Yep, I wanted two things in my first MMORPG: usefulness to a party, and the ease of getting into a party. Healer fit that bill, and I've been playing one ever since. I do dabble in tanking from time to time, though.


----------



## noz

yeah i notice the trend, also in MMOs too. The best guilds in Everquest seemed to be largely NT, and my most favorite guild I was in seemed to have damn near every dysfunctional, unhealthy, angry NT on the entire server. Jesus Effin Christ, we had sooooo much fun, and everyone hated us, haha

And while I didn't play WoW that much, I'm 99.9% convinced that NTs perpetrated/planned this wonderful, infamous event in MMO history: 




NTs are assholes, man. LETS START A GUILD OMG


----------



## nuut

Grehoy said:


> Do NTs or STs play healer classes?


Not exactly, I prefer support types but they are not always healers.


----------



## Rice

A lot of the NTs I know like RPGs. I'm an ISTP and I love RPGs as well, specifically JRPGs. I've never been able to get into western RPGs or MMOs. JRPGs and Asian MMOs seem brighter and are just more visually appealing to me. I'm not big on MMOs though. I like being able to create my character and exploring the different areas, but if I can't beat things up with a giant axe then it's not worth playing. Once I make it to level 30-35, I usually get bored and quit playing though.


----------



## Chaerephon

Yes, I love RPGs. I never played any MMORPGs, but I played a lot of console games. I think Elder Scrolls Online will be my first when it releases and I get a PS4. I've always been oddly drawn to JRPGs for some reason.


----------



## ghostshade

Love rpgs but as others have said the modern rpgs is less stellar when it comes to gameplay then the old ones. 

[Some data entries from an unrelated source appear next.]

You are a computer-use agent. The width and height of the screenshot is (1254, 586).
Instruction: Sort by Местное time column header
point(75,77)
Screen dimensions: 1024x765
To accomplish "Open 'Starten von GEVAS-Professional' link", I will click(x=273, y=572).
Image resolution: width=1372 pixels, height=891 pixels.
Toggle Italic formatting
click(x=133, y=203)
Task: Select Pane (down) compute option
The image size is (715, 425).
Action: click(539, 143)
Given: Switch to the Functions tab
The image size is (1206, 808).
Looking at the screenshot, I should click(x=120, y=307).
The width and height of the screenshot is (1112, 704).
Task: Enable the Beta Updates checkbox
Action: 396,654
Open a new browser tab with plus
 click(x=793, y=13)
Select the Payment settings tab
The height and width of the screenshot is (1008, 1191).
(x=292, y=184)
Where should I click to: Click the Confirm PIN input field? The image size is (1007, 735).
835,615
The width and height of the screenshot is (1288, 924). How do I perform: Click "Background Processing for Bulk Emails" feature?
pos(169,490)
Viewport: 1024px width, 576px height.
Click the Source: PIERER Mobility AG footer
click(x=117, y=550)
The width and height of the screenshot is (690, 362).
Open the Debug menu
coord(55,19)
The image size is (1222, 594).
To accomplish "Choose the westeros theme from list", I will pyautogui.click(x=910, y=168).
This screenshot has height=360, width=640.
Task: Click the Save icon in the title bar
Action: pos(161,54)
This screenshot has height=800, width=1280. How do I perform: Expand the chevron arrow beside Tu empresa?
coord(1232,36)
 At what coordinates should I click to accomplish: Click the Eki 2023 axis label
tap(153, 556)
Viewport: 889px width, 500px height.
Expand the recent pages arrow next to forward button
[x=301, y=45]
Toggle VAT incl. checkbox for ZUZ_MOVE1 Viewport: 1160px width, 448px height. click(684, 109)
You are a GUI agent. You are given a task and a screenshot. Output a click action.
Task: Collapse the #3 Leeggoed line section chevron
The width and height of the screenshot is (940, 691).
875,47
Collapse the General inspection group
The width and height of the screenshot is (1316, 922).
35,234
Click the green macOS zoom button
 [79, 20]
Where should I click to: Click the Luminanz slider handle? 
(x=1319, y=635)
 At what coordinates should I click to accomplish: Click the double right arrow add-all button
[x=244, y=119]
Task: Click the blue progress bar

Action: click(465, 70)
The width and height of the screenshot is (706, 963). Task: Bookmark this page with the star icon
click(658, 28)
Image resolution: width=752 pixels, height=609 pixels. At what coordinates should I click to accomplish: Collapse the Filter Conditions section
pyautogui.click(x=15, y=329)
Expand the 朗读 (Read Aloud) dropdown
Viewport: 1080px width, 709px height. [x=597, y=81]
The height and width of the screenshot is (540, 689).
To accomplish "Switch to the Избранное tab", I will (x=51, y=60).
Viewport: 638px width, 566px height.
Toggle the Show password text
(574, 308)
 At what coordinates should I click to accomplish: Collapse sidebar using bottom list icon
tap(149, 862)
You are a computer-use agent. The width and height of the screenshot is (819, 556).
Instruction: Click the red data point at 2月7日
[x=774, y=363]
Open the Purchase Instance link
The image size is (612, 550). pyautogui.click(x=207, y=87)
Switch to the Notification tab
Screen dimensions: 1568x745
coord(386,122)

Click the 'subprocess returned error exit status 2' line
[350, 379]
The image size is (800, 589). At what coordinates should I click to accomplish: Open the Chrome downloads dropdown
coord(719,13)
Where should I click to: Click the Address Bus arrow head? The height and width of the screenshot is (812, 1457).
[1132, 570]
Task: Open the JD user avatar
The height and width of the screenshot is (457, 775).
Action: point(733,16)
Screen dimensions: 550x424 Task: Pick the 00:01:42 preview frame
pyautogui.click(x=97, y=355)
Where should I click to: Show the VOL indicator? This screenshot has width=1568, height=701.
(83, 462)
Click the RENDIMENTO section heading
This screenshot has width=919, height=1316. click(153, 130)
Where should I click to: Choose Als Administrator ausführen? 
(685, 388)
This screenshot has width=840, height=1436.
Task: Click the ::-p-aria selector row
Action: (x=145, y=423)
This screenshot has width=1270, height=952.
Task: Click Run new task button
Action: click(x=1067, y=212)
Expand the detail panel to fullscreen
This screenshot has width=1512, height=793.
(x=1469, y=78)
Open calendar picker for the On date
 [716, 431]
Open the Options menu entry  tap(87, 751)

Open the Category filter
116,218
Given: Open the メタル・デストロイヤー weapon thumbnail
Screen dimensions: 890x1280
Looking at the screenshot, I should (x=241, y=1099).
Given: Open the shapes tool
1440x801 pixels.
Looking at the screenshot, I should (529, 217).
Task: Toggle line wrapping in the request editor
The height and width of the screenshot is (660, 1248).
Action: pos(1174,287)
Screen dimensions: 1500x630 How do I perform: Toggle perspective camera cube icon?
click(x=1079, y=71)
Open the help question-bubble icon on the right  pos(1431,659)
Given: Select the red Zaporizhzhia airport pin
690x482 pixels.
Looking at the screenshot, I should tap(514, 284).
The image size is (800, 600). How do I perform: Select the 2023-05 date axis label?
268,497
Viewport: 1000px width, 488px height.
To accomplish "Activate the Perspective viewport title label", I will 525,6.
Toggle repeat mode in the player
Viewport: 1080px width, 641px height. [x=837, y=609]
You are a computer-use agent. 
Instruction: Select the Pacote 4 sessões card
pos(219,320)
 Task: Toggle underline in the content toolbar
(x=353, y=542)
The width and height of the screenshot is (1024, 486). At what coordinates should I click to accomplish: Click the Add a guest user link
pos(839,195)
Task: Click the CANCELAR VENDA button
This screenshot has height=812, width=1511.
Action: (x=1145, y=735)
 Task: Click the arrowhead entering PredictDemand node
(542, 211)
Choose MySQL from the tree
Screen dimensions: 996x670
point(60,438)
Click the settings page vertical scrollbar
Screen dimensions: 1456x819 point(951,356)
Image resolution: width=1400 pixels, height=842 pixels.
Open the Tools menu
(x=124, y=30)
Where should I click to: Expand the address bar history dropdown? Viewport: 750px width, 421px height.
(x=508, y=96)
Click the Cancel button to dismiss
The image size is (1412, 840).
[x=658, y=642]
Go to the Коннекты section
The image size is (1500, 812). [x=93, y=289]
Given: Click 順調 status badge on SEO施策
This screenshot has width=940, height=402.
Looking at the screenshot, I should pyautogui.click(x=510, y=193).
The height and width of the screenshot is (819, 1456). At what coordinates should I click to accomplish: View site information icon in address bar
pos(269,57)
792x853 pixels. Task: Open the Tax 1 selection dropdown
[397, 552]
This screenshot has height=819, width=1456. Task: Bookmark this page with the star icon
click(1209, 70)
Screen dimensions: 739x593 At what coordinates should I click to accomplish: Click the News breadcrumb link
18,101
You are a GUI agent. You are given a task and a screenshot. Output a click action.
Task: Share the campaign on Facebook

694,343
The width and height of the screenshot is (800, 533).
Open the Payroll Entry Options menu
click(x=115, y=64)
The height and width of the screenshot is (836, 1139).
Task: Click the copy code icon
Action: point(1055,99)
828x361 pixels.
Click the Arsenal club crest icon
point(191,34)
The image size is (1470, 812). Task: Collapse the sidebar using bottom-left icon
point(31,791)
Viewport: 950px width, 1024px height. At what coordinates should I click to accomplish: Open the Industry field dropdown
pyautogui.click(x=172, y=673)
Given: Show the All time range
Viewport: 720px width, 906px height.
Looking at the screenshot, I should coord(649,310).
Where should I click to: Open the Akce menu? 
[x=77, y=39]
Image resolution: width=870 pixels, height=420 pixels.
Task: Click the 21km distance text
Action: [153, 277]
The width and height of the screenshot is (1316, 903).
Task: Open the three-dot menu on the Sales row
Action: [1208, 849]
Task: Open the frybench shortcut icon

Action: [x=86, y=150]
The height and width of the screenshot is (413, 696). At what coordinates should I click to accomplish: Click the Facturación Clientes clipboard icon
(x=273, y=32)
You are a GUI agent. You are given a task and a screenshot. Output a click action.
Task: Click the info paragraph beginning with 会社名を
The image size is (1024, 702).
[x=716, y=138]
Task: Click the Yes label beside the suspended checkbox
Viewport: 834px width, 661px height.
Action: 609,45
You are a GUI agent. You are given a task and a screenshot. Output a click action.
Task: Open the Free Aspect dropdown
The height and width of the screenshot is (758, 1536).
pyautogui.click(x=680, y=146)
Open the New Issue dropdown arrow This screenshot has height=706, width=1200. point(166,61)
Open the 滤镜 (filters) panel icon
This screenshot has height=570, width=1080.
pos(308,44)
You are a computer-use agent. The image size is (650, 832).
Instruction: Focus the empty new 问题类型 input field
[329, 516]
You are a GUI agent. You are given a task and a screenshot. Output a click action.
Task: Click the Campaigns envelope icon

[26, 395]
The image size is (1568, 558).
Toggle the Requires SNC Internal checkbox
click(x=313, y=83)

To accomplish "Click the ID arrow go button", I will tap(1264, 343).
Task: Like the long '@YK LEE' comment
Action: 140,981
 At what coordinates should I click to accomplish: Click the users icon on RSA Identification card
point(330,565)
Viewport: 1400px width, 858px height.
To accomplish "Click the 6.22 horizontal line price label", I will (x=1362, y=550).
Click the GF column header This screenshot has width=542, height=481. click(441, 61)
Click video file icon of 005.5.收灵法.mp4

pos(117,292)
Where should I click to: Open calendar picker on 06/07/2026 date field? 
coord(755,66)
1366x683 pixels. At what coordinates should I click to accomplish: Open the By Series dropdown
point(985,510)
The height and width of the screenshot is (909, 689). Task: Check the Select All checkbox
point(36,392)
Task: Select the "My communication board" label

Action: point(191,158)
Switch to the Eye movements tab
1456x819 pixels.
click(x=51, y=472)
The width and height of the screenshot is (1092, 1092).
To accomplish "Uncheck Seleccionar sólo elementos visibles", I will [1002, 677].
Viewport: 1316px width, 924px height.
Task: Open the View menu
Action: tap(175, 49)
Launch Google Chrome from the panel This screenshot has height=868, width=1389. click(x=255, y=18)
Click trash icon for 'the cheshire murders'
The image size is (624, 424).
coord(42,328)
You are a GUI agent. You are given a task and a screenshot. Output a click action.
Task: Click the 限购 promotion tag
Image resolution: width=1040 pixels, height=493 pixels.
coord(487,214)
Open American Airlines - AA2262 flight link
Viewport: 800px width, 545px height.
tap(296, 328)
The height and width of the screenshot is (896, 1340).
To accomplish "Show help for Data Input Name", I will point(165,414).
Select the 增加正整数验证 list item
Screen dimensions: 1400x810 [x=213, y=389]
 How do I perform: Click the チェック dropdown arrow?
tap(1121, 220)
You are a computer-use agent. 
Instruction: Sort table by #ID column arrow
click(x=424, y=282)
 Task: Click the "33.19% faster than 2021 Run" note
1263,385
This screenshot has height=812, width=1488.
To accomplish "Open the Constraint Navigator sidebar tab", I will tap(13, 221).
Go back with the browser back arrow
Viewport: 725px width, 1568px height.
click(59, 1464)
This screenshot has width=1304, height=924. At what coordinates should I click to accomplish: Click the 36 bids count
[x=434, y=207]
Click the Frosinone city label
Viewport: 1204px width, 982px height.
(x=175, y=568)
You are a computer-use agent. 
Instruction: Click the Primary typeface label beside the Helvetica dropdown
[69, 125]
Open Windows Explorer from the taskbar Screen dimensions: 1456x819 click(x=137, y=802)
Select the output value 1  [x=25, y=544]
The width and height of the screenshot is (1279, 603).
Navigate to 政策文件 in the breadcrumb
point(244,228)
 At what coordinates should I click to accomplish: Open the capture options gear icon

I for one prefer planescape torment over skyrim even if skyrim becomes playable after you tweaked it with +25 mods:wink:

Sadly i have not found a group to play tabletop rpgs with for years:sad: While computer rpgs are good nothing beats a good DM and the amazing stories you can create while gaming in a tabletop rpg.


----------



## Tezcatlipoca

You can play classic tabletop rpgs over the net on a site called roll20


----------



## Toru Okada

Tezcatlipoca said:


> You can play classic tabletop rpgs over the net on a site called roll20


Olde school PnP GM/player here. If you GM you get to play around with your creativity a lot, so I do that 95% of the time. Today I'm writing up a Dark Sun campaign using the RuneQuest rules (normally you'd play Dark Sun with AD&D or 4e but after I bought RQ I couldn't go back to D&D). 
@_Doll_ @_ghostshade_ @Tezcatlipoca Do you guys prefer table-top RPGs to video games? There's something to be said about the social part of sitting around a table exploring a world together with imagination and minimal props, and having rules gives everything a backbone.


----------



## Tezcatlipoca

Yes, that is true. Also I like that it is unpredictable because of the input of others (at least to an extent). The dark sun setting is awesome. I think paizo has adapted it for pathfinder as well. Personally I find 3.5 makes spell casters too overpowered whereas 4e is too scripted and doesn't allow for as much customization. I tried a preview of 5e and it seemed cool. I have never dmed, but perhaps I should give it a go on roll20 to see things from the other side of the table


----------